Passage:
15. The apparatus as recited in claim 14, wherein said second control means causes said switch means to be conductive during a latter portion of each voltage half cycle from said power input terminal.

16. The apparatus as recited in claim 15, further including rectifying means operatively connected with the power input terminal means and the primary winding to cause only positive current pulses to be directed to said primary winding, said switch means comprising voltage responsive switch means which becomes conductive at predetermined voltage level of said supply voltage.

17. The apparatus as recited in claim 16, wherein said switch means comprises a silicon controlled rectifier connected in series between said power input terminal means and the primary winding of the transformer.

18. The apparatus as recited in claim 15, wherein said power input terminal means is connected to the primary winding to cause alternating current to be delivered to said primary winding, said switch means being voltage responsive switch means to cause the switch means to be conductive at predetermined voltage levels during latter portions of each half cycle of said supply voltage.

19. The apparatus as recited in claim 18, wherein said switch means comprises a triac connected in series with said primary winding.

20. The apparatus as recited in claim 19, wherein there is first rectifying means connecting said lower voltage point to the second electrode of the first transistor, so that direct current is directed to said lower voltage point, and there is second rectifying means interconnecting the higher voltage point with the second electrode of the second transistor, so that a single polarity is applied to the second electrode of the second transistor.

Data excerpt:
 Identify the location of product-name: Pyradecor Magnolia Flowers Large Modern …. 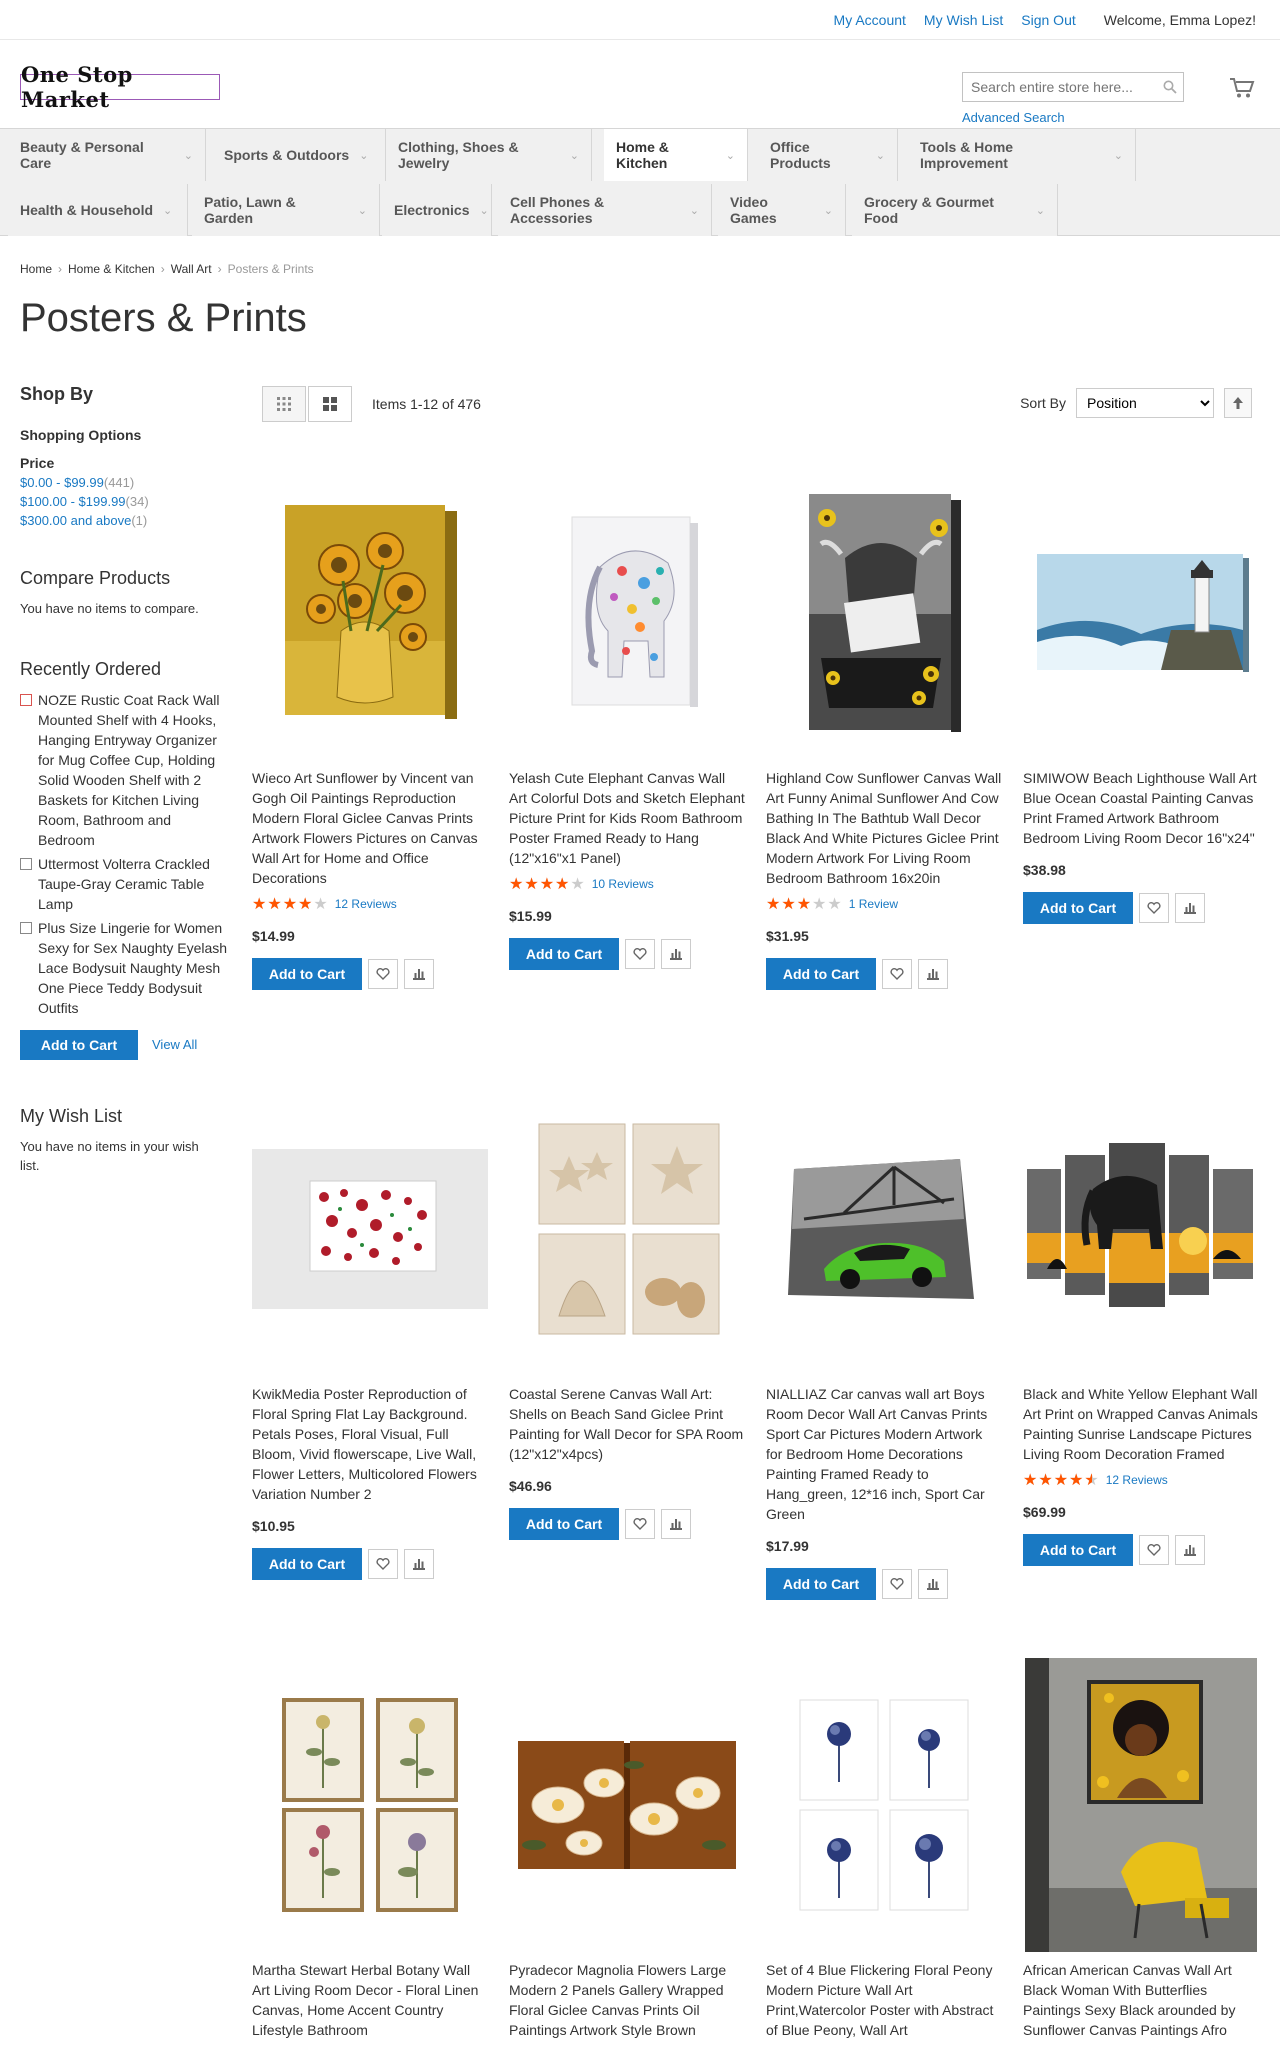
(627, 2000).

What is being asked:
In the patent claims, what does claim 19 say the switch means comprises?

Answer area:
A triac connected in series with the primary winding.